Records drawn from a dataset
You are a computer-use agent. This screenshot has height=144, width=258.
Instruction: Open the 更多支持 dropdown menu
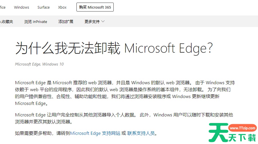(x=92, y=22)
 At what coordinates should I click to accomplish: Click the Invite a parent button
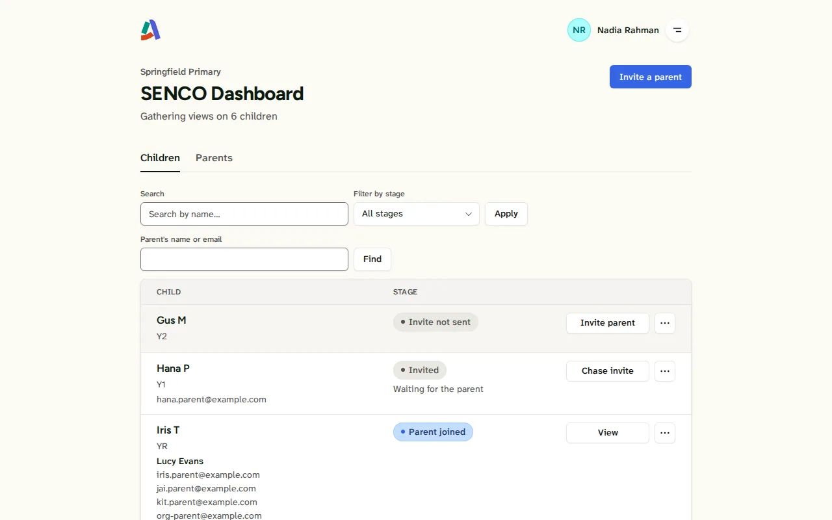651,77
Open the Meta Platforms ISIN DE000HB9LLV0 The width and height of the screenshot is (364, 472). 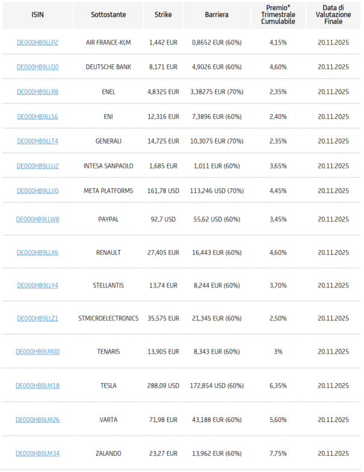pyautogui.click(x=38, y=191)
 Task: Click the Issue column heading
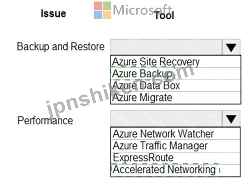tap(54, 14)
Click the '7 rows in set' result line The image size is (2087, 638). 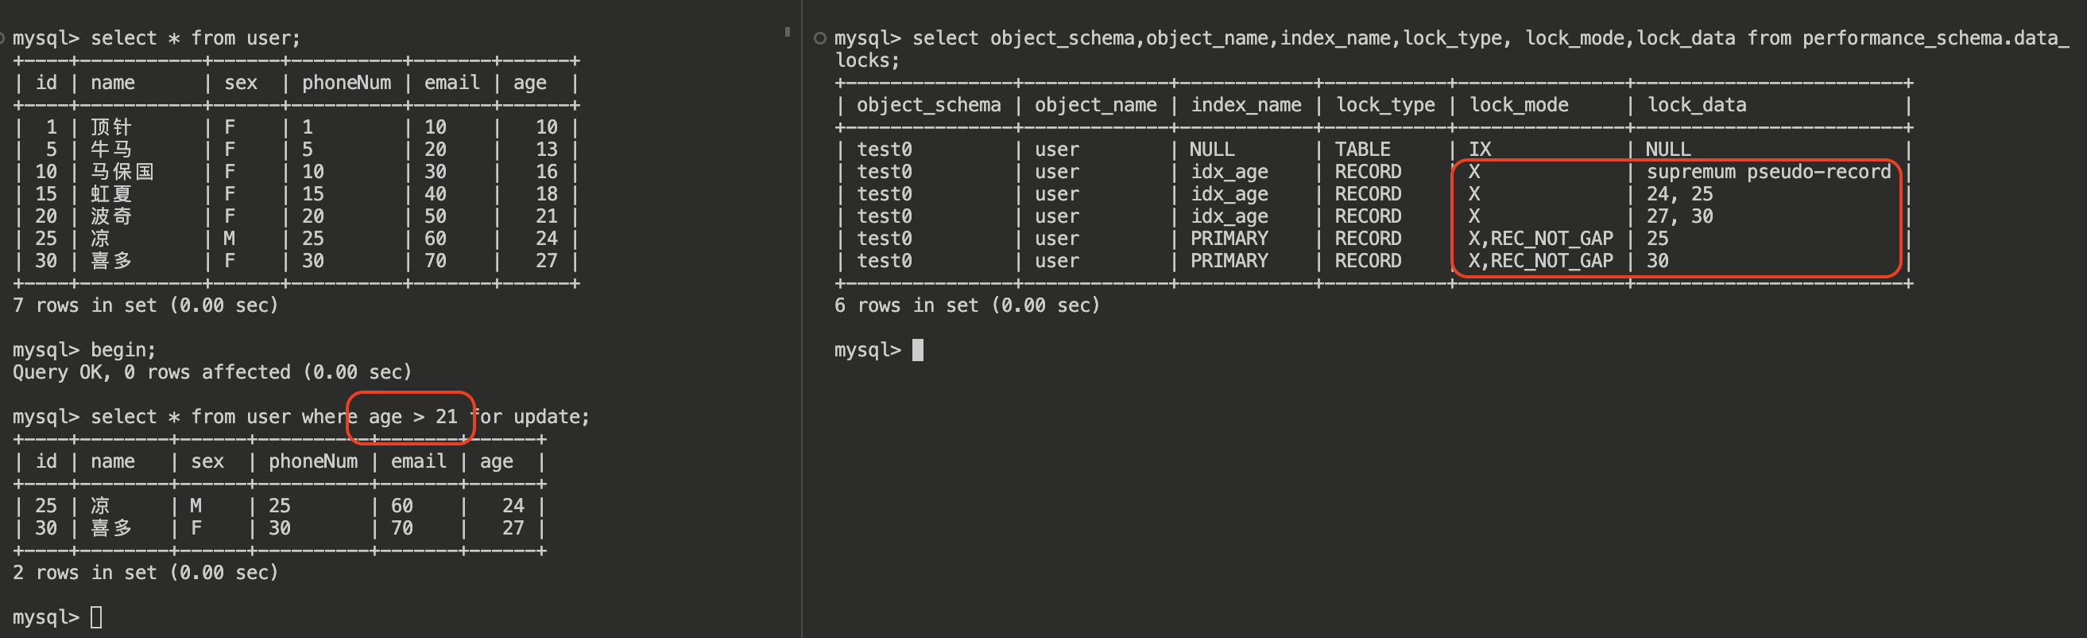pyautogui.click(x=145, y=306)
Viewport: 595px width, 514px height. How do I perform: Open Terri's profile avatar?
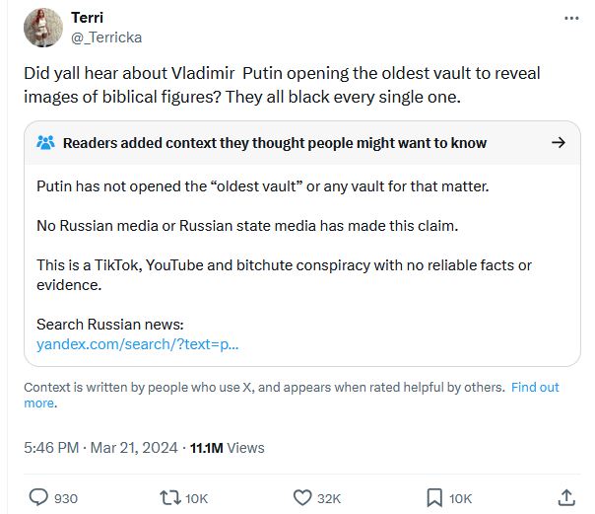click(43, 28)
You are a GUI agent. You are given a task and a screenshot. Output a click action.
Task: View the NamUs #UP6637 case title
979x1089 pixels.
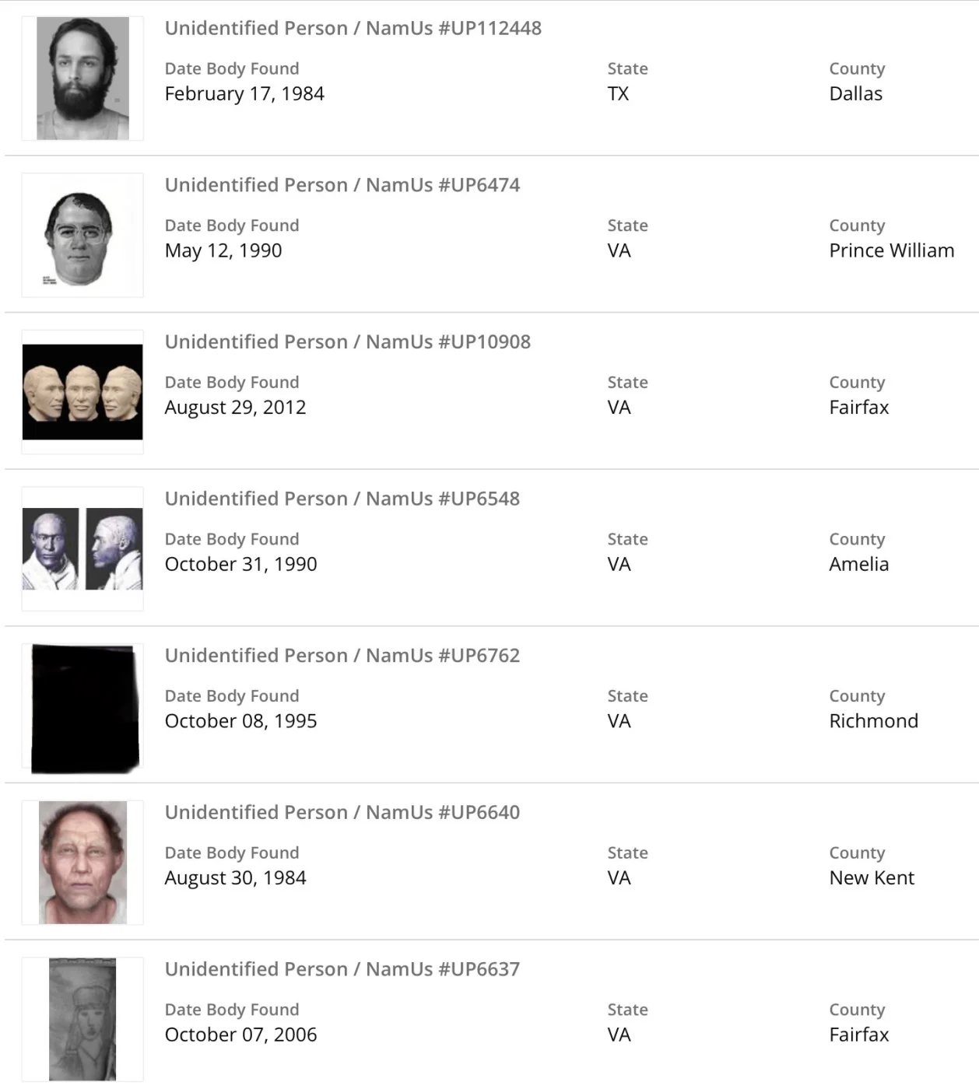[342, 969]
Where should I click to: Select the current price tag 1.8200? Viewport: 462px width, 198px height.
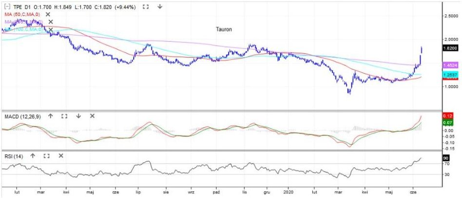point(449,49)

### WHAT THE TASK REQUIRES
Only the lines from the one containing "Where should I" through the final line of the data are to be written out, exactly as they stand and without pictures.

### ANSWER SECTION
Where should I click to: Select the current price tag 1.8200? Viewport: 462px width, 198px height.
point(449,49)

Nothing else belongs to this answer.